On Wednesday, house chairman Cedric Frolick announced in the National Assembly that Mr Motlanthe had written to Parliament on November 13 asking for the bill to be fast-tracked, meaning that it would skip normal procedures for the consideration of a new law.
Mr Frolick said he would make a final decision later.
Should debate proceed during today’s sitting, which is the last of the current session of the National Assembly, this would allow the National Council of Provinces to consider the bill next week. If the council ratified the bill, it would then be passed on to President Jacob Zuma to sign into effect.
The Democratic Alliance (DA), Inkatha Freedom Party, Freedom Front Plus and the Congress of the People objected to it being included on the agenda of the National Assembly’s last sitting of the year.

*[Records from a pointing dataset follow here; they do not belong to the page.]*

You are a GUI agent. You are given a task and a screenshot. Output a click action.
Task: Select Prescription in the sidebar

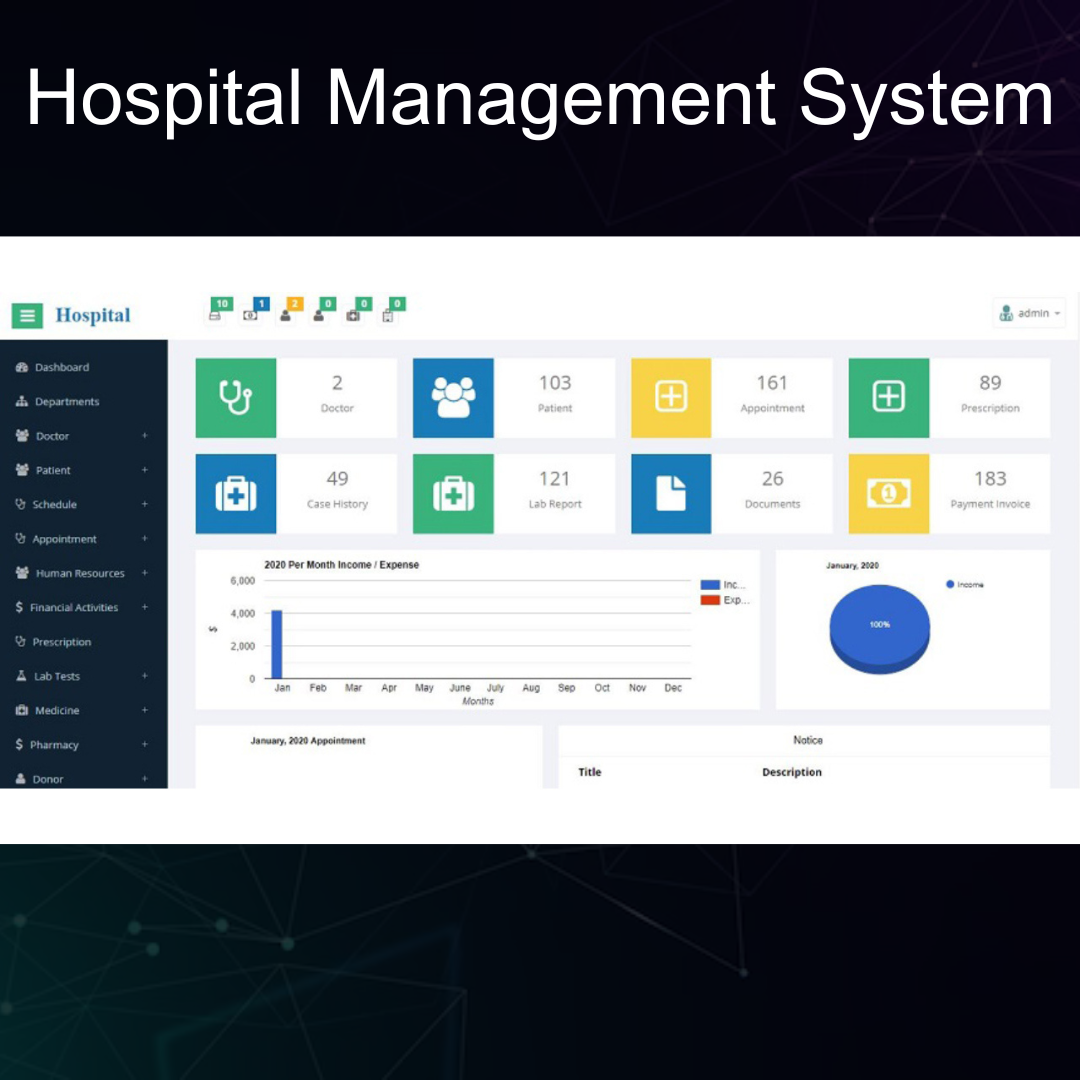pos(61,642)
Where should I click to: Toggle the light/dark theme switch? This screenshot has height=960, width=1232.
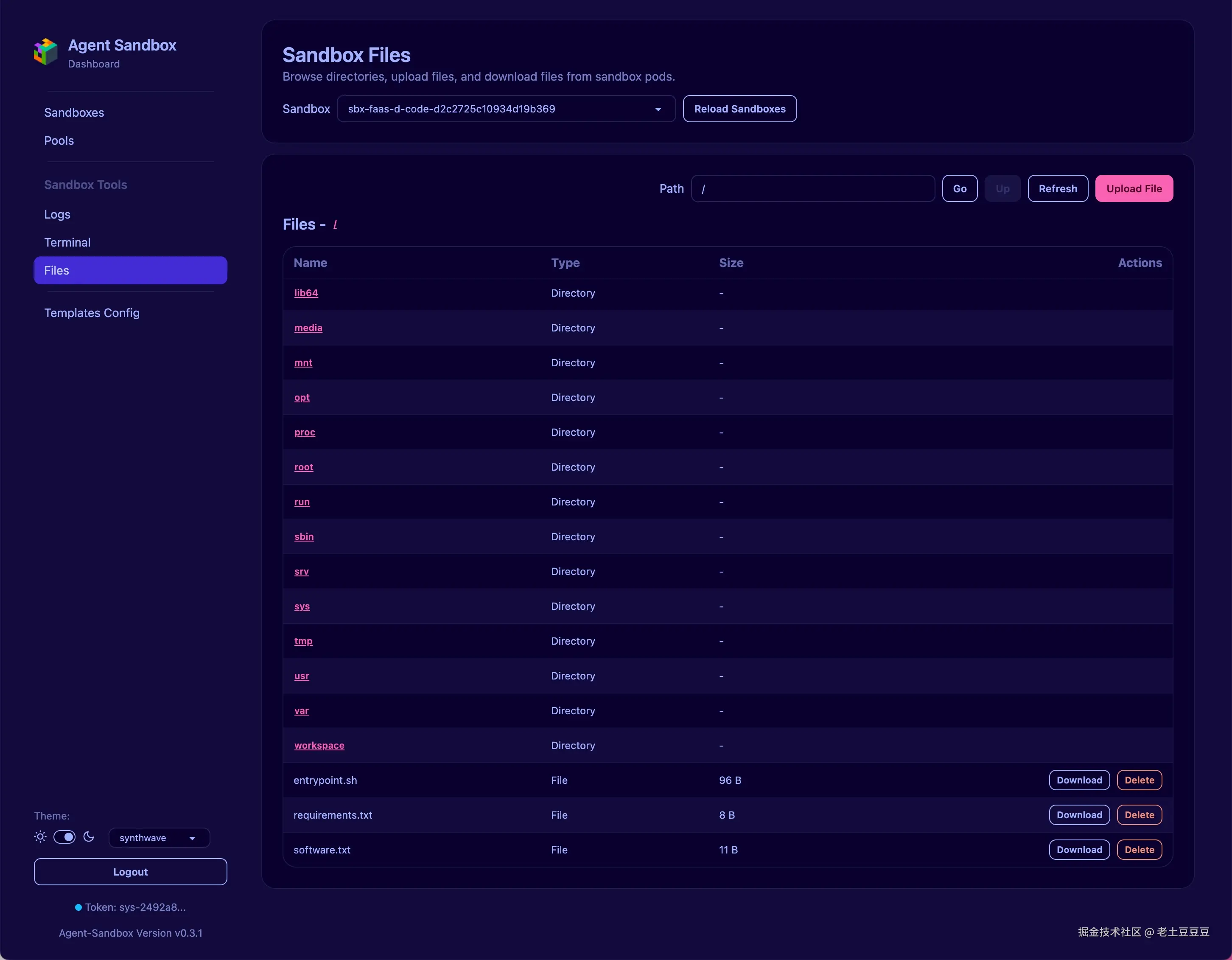(x=64, y=837)
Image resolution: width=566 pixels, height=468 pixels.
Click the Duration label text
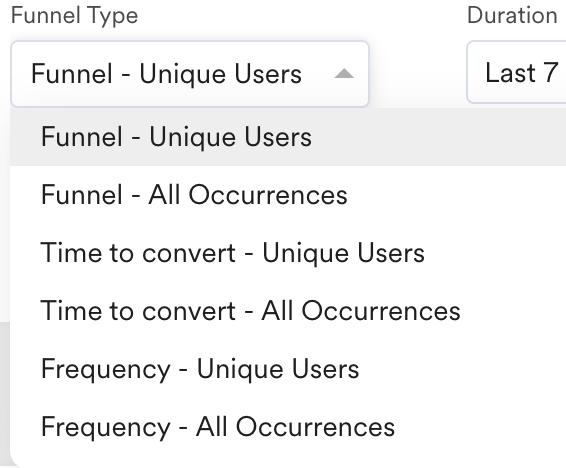pos(512,16)
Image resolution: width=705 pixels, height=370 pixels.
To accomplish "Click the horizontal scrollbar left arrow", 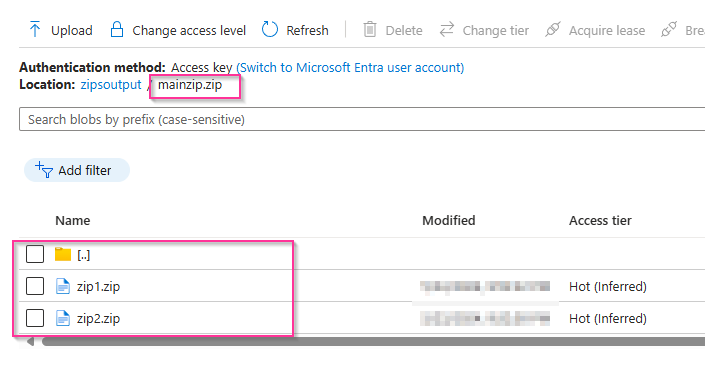I will pyautogui.click(x=30, y=342).
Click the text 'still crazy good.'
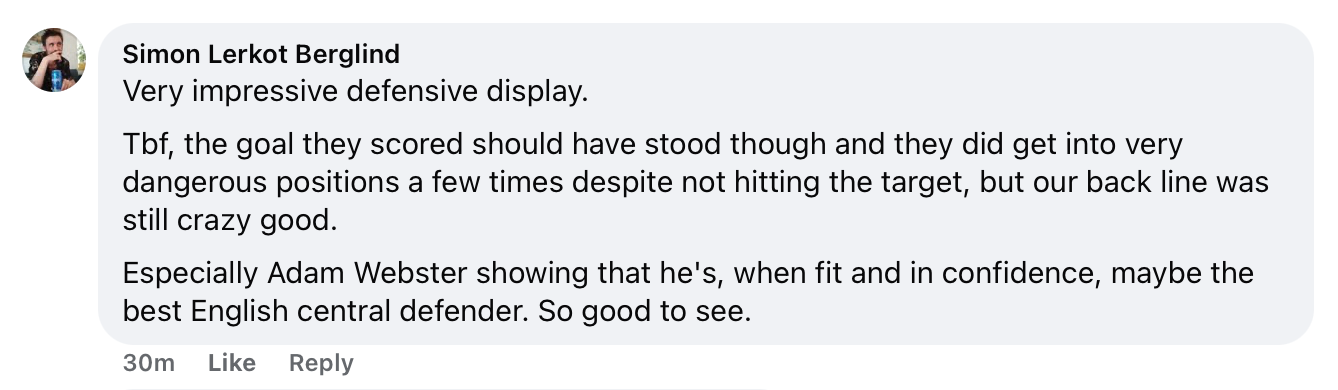Image resolution: width=1338 pixels, height=390 pixels. pos(230,221)
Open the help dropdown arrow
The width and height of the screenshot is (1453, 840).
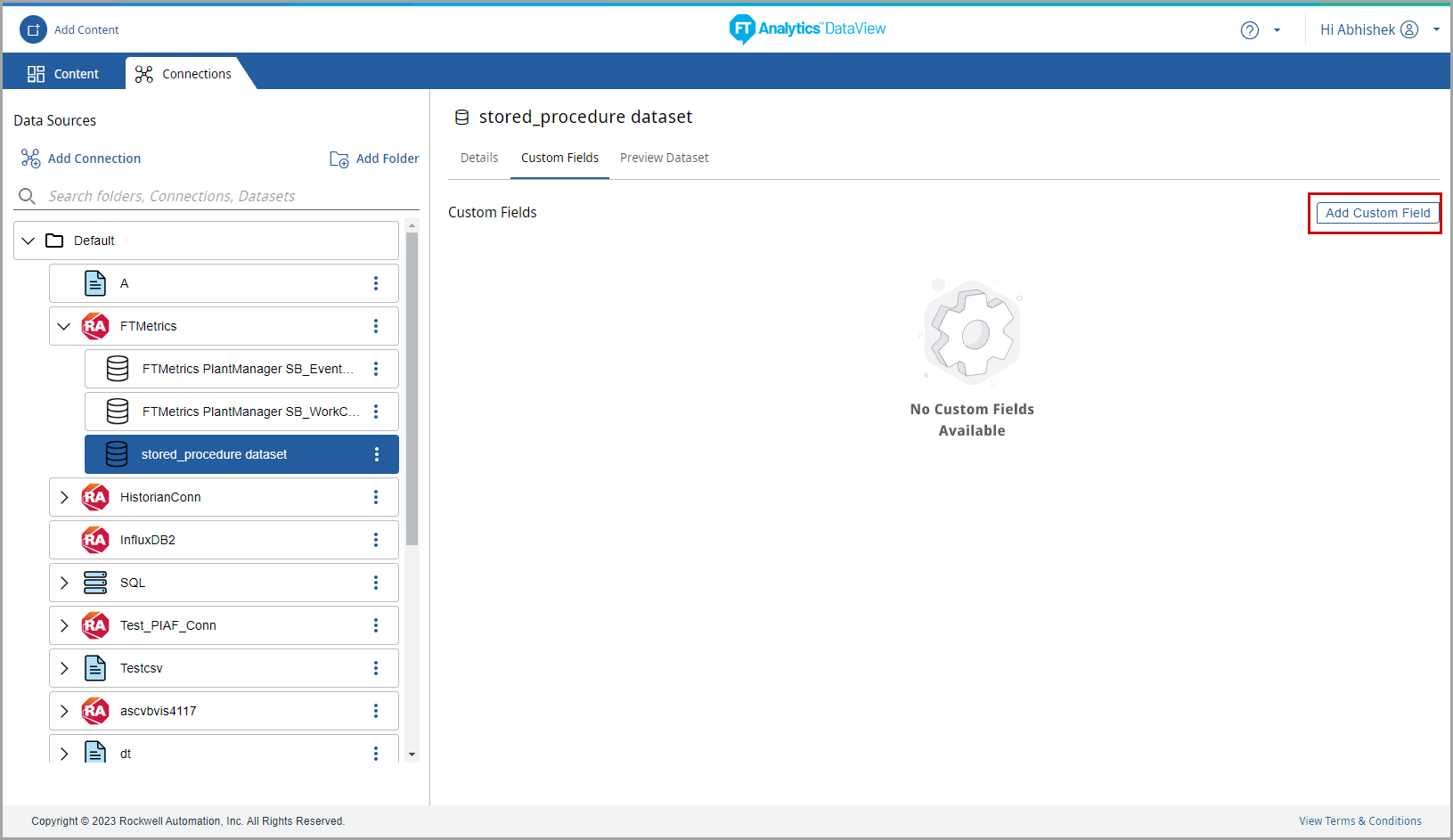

The parties argued National Assembly speaker Max Sisulu had recently ruled that the programme had to be approved by consensus and yet there was no agreement on this draft law being debated so soon. They were referring to Mr Sisulu’s justification for not allowing the DA’s motion of no confidence in Mr Zuma to proceed, as the basis for their argument.
Mr Sisulu’s decision was at the centre of the DA’s high court action this week in applying for a ruling that the motion be debated.
The opposition parties insisted that Parliament’s "three-day rule" applied. This rule stipulates that no matter a portfolio committee dealt with could be debated in the National Assembly sooner than three days. The last sitting of the transport committee was on Tuesday.
African National Congress (ANC) MP John Jeffery said the rule could be suspended and then the draft law could be debated on the same day.
Another ANC MP, Tryphosa Kubayi, said opposition parties were alerted that the draft law would be tabled during the final week of the National Assembly session. Therefore, it should not be a surprise as Mr Jeffery had "highlighted" it in previous meetings of the programming committee.
DA chief whip Watty Watson was having none of that. "Highlighting is not consensus," he said.